Умение видеть человека в развитии и в борьбе противоречий — одна из главных реалистических традиций литературы. Там, где А. Явич придерживается ее, герои его жизненно сложны, не однолинейны; там, где этот принцип социальной и психологической диалектики не соблюден (это бывает чаще с второстепенными, но иногда и с главными героями), персонажи выглядят однолинейно, как, например, Гроза и некоторые белогвардейцы.

В Рудневе такой одноцветности нет.

Сначала он стремится сплавить в один поток новую, пролетарскую революционность и лучшее в допролетарской (крестьянской и буржуазно-демократической) революционности.

Увидев изъяны допролетарской революционности, он отбрасывает чуть ли не все в ней — даже ее великие общечеловеческие ценности. Он называет стремление создать такой сплав — «половинчатостью», а «половинчатость — это шаг к предательству».

Андрей идет тем путем максимализма, которым шли тогда многие горячие головы. В романе «Утро» его однобокость еще не очень ярко освещается писателем, а иногда даже романтизируется. В более поздних книгах — в «Жизни и подвигах Родиона Аникеева» (1965), в «Корневых и времени» (1969) и в продолжающем ее «Крушении надежд» (1976) — А. Явич пристальнее следит за тем, как именно новые ценности срастаются со старыми, строже относится к однобокостям в этом сращивании.

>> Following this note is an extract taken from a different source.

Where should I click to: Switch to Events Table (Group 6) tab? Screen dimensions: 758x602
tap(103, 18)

В 60-е годы, переиздавая «Утро», А. Явич заметно улучшил роман: он снял навязанный ему ранее облегченный конец, освободил от лакировки трагизм суровых времен, сократил описательные длинноты, авторский комментарий, очерковую информацию.



* * *

Человек идеальных устремлений, который смотрит на жизнь через призму своих идеалов, — самый частый герой писателя. У этого психологического вида есть разные социальные разновидности. На одном краю шкалы стоит здесь человек революционного действия — Андрей и очень похожий на него Вадим Корнёв; на другом — романтический утопист Родион Аникеев или более реалистический и более созерцательный Алеша Корнёв.

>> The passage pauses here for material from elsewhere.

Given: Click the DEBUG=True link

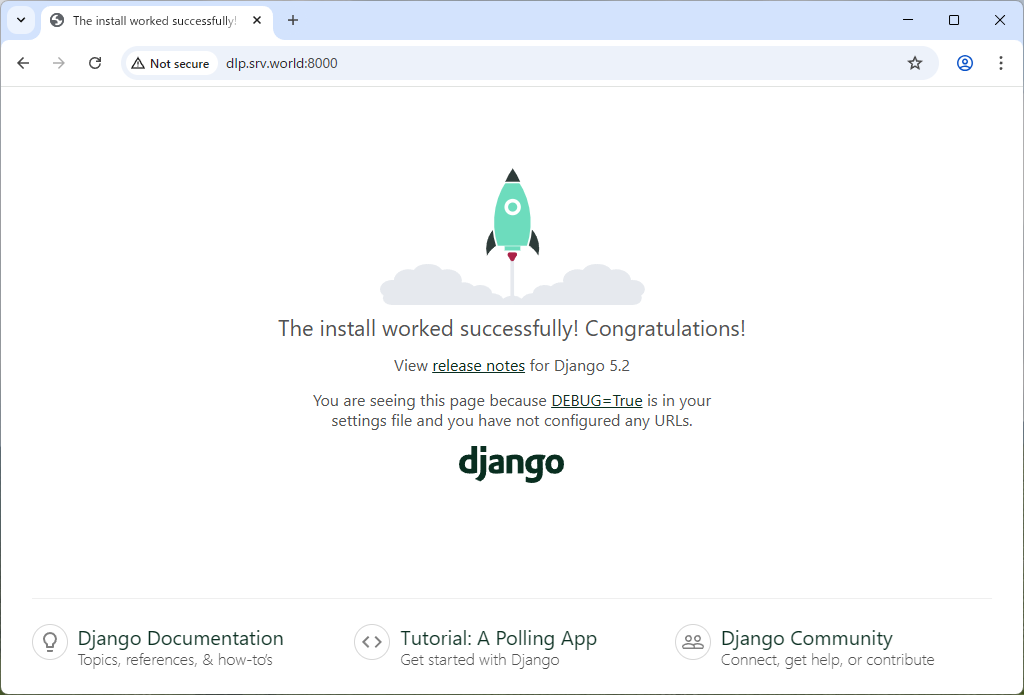Looking at the screenshot, I should point(596,400).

Все они, но каждый по-разному, мечтатели и идеалисты, которые хотят перестроить жизнь согласно своим идеалам. Они стоят в ряду главных в те времена носителей человеческих идеалов, а Андрей объединяет ценности общечеловеческие и революционно-пролетарские (которые также несут в себе общечеловеческие ценности). В сопряжении этих двух громадных потоков — особая всемирно-социальная роль людей такого типа, их неповторимый вклад в историю. К ним относились многие интеллигенты большевики и многие люди из творческой интеллигенции. Не случайно фигура такого объединителя (в самых разных ее вариантах) стоит в числе основных героев советской литературы.

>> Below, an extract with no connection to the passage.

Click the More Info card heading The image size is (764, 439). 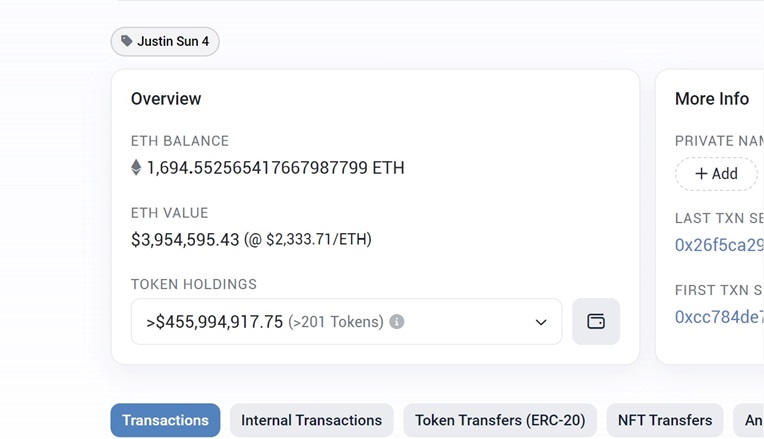[711, 99]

Слить два эти потока — дело огромной исторической трудности. Легче — хотя тоже непросто — отыскать то, что в них совпадает. Куда мучительнее найти то, что несовместимо, что не уживается друг с другом, — особенно в это бурное время.

Звено этого мучительного поиска — первый бой Андрея. Два полярных идеала бьются в таких случаях в душе человека, и один из них надо отсечь. И, отсекая его, отсекаешь не просто «идею», а живую плоть души.

Время было жестокое — война, и общечеловеческие идеалы (чаще всего «мирные») пропускались сквозь фильтры военно-революционных, пролетарских. Поэтому в сплаве их решительно преобладала «военная» сторона, а «мирная» стояла на заднем плане. Только спустя годы мирный пласт начнет расширяться, и уклоны, рожденные атмосферой войны, пойдут на спад.

Андрей в «Утре», Вадим в «Корневых» проходят именно этот, военный, этап. Они — аккумуляторы всечеловеческой культуры, и, спотыкаясь, падая, они смыкают ее с новой, только что рождающейся культурой — с революционным действием масс.

Августа Явича постоянно занимает, как в те годы создавался сплав всечеловеческих ценностей с революционно-народными. Это подспудная почва, на которой действуют главные герои его последних книг, причем с каждой новой книгой ратоборство героев все больше происходит на этой арене: в «Родионе» — больше, чем в «Утре», в «Корневых» — больше, чем в «Родионе».

Творчество А. Явича, как и у многих писателей, идет волнами: бурное и взлетное начало («Григорий Пугачев», «Враги», «Попутчики») сменяется более обычными книгами 30–40-х годов, в 50–60-е годы через ступеньку «Утра» идет новый взлет к «Родиону», а за ним снова — более обычная дилогия о Корневых.

В предсмертные годы Август Ефимович писал большую и сложную «Книгу жизни» — сплав воспоминаний о себе и рассказов об известных людях и крупных событиях века. Часть этой книги вышла уже после смерти писателя, в 1985 году.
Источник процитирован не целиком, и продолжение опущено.